EXERCISE: Please repeat, exactly and without pictures, the lines of the entries below that run from the one containing "At what coordinates should I click to accomplish: View" through the one containing "Task: Open the Multidestino tab".

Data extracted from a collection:
=-=-=-=-=

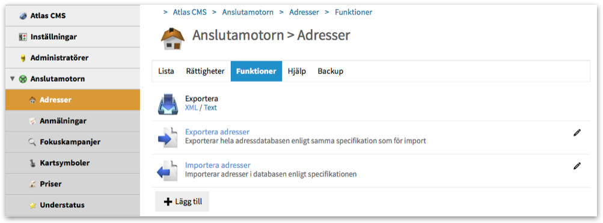Screen dimensions: 603x223
Task: Open the Rättigheter tab
Action: (x=206, y=71)
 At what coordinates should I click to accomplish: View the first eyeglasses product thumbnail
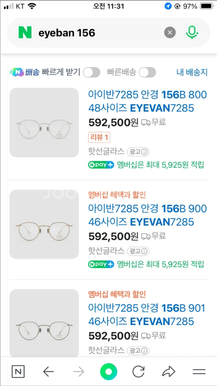(44, 122)
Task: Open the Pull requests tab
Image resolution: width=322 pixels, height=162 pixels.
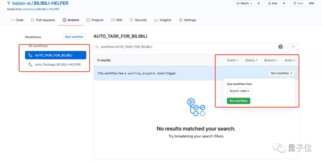Action: (43, 20)
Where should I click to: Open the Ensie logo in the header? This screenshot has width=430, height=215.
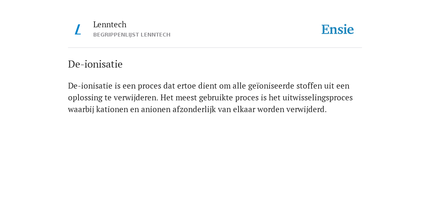click(338, 30)
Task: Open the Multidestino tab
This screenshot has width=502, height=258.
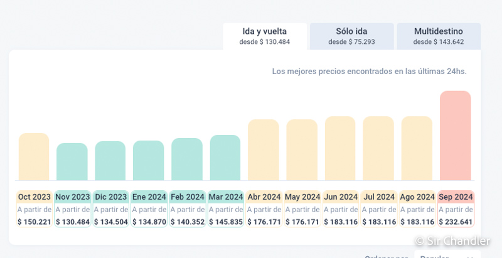Action: (x=439, y=36)
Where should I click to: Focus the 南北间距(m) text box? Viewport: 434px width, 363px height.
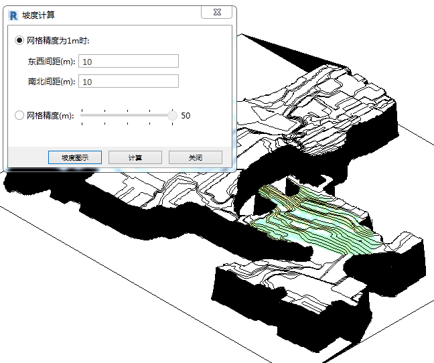point(129,82)
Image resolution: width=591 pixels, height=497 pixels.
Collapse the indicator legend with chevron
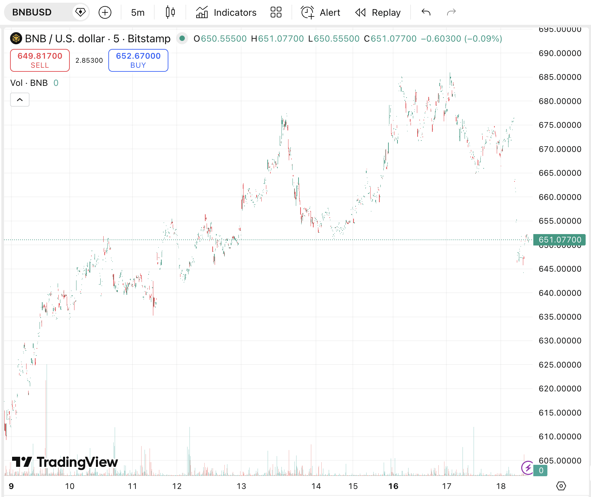20,100
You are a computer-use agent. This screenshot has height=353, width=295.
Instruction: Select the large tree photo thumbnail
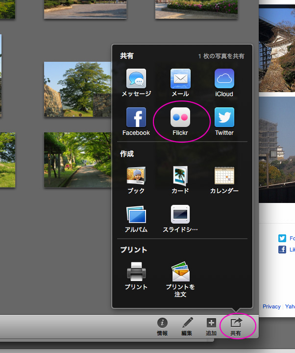(78, 90)
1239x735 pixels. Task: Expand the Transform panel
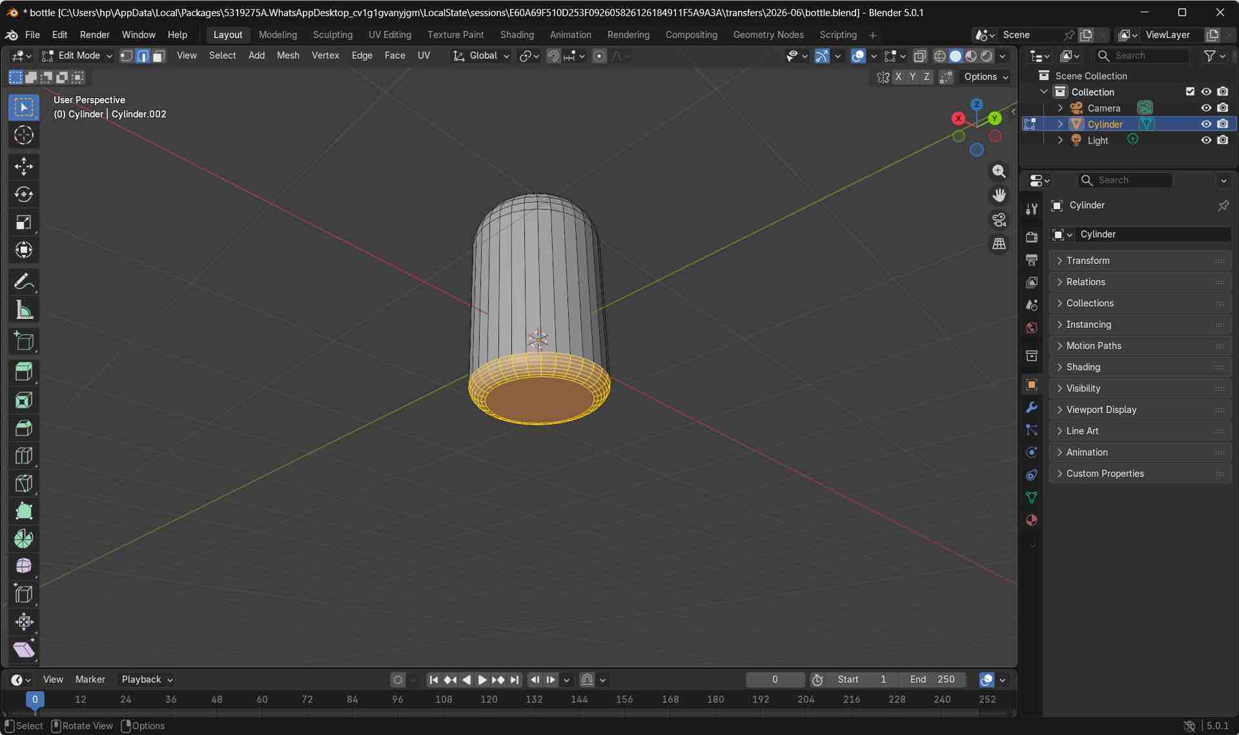point(1087,261)
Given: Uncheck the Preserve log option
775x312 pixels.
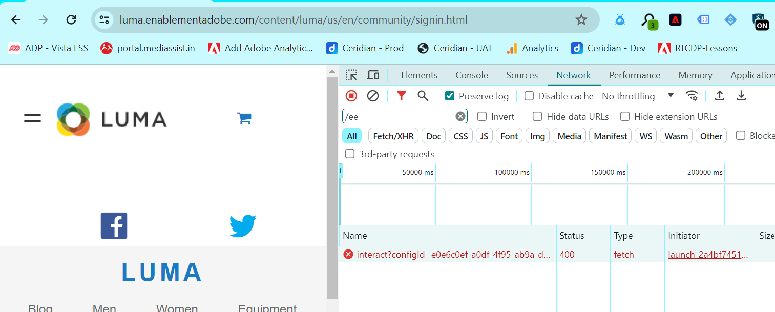Looking at the screenshot, I should pyautogui.click(x=450, y=96).
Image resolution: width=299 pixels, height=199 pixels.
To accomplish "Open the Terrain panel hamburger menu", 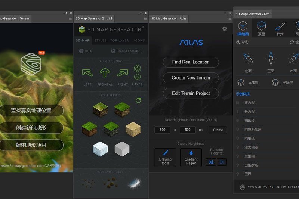I will pos(70,18).
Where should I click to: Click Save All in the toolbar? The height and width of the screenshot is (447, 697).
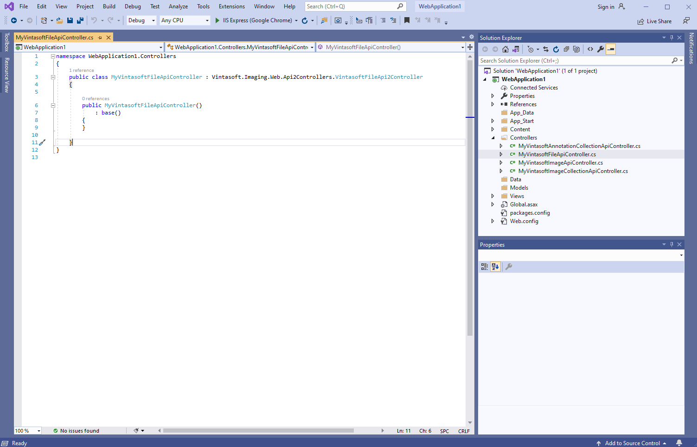click(x=80, y=20)
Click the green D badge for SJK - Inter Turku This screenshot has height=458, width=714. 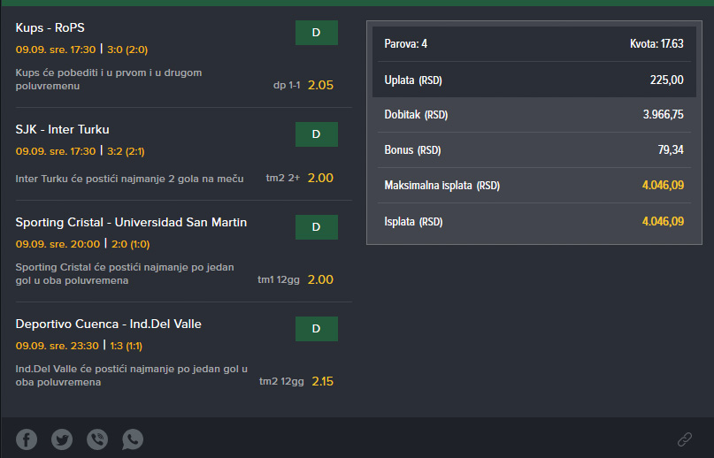coord(317,134)
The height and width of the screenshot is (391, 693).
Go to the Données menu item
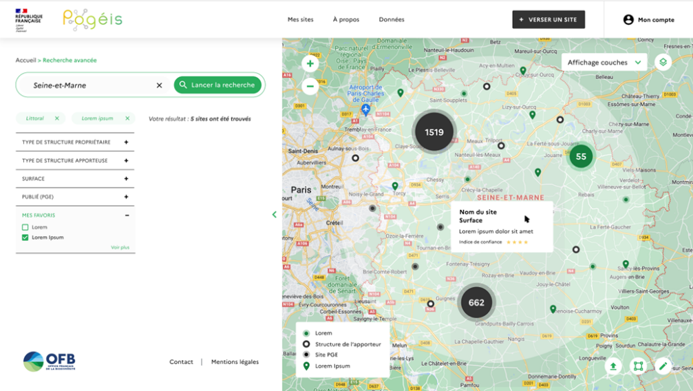[x=392, y=19]
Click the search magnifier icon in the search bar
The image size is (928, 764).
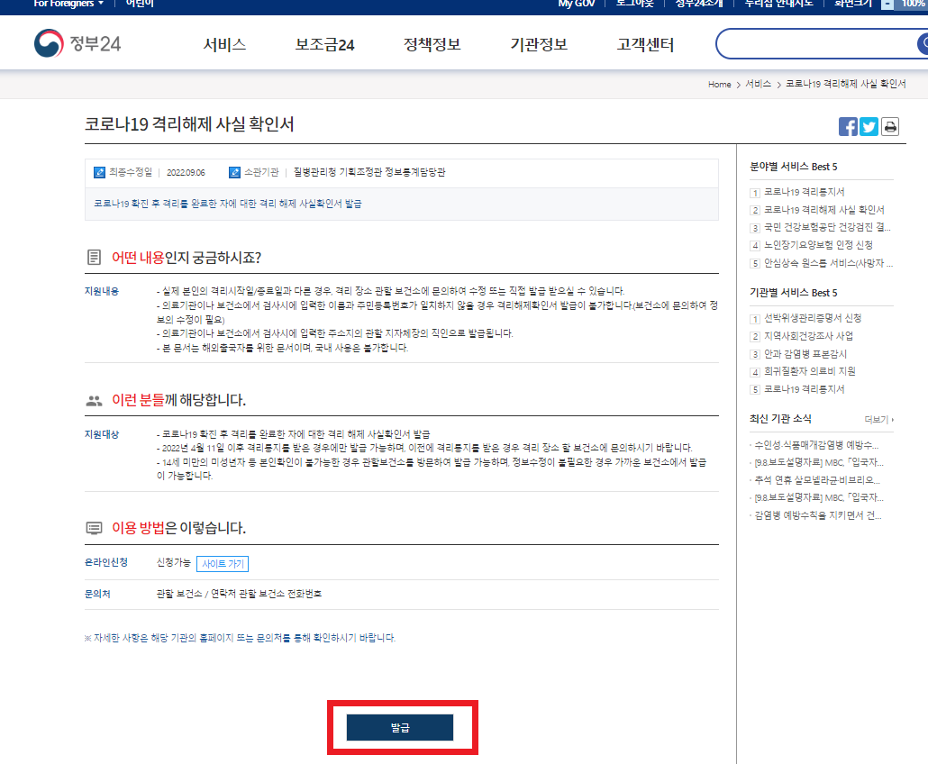(x=923, y=42)
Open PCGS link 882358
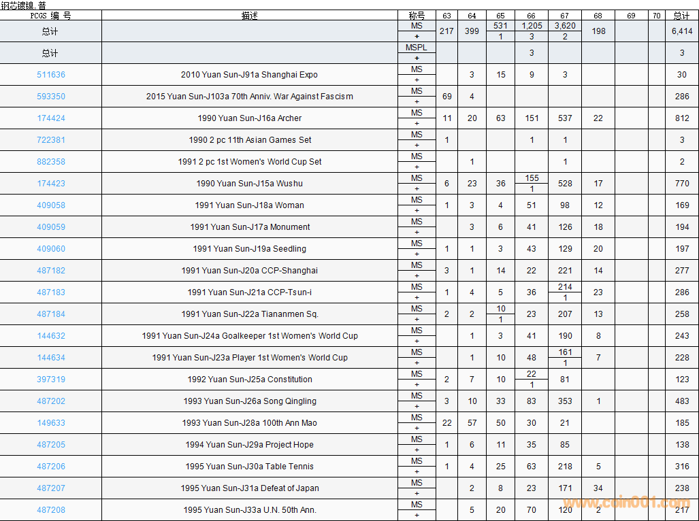Viewport: 699px width, 521px height. 51,162
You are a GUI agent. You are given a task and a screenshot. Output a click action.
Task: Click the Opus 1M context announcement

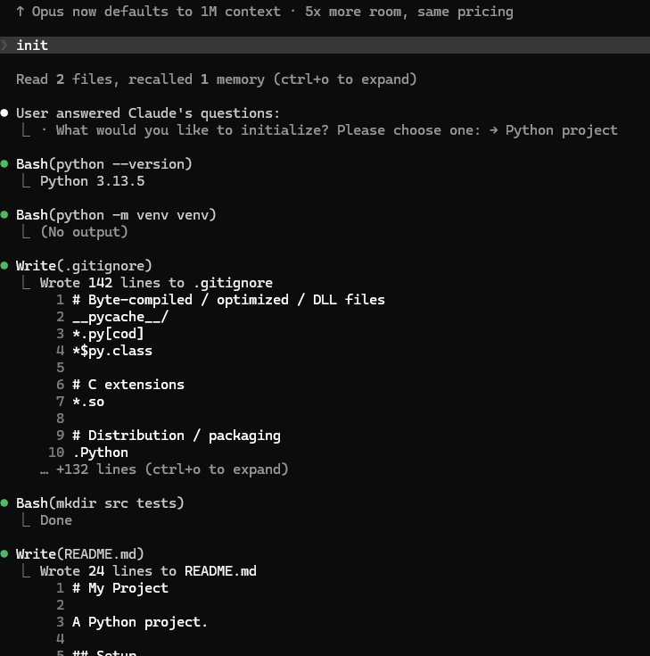pyautogui.click(x=265, y=12)
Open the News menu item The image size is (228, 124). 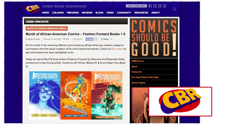point(46,13)
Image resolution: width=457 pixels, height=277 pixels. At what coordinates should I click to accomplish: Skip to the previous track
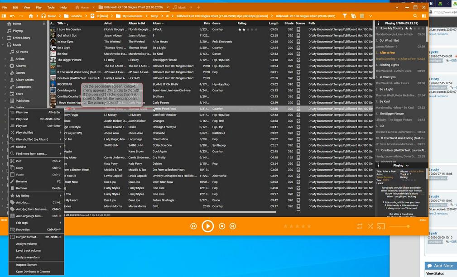[193, 226]
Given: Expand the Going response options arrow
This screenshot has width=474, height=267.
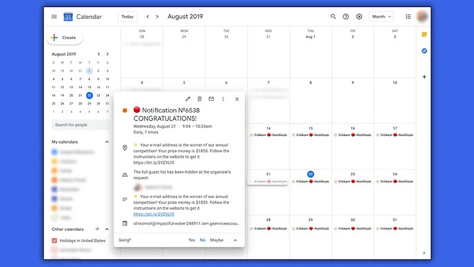Looking at the screenshot, I should 235,240.
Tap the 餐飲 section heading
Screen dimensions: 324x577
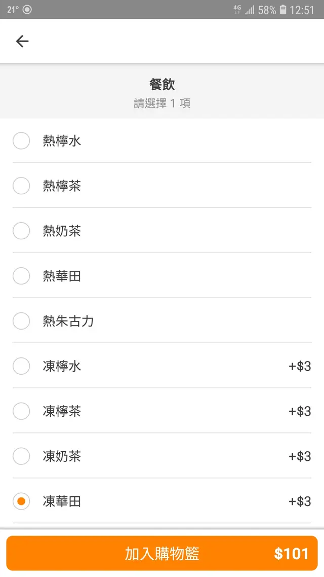[x=162, y=84]
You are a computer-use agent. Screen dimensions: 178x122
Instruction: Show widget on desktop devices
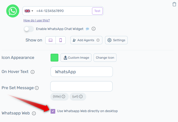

=-=-=-=-=

THE ANSWER:
 At what coordinates should I click to accomplish: View the first eyeglasses product thumbnail
(44, 122)
Task: Open the Pull requests tab
Image resolution: width=322 pixels, height=162 pixels.
Action: (43, 20)
Where should I click to: Open the Ensie logo in the header? This screenshot has width=430, height=215.
click(338, 30)
Task: Open the Multidestino tab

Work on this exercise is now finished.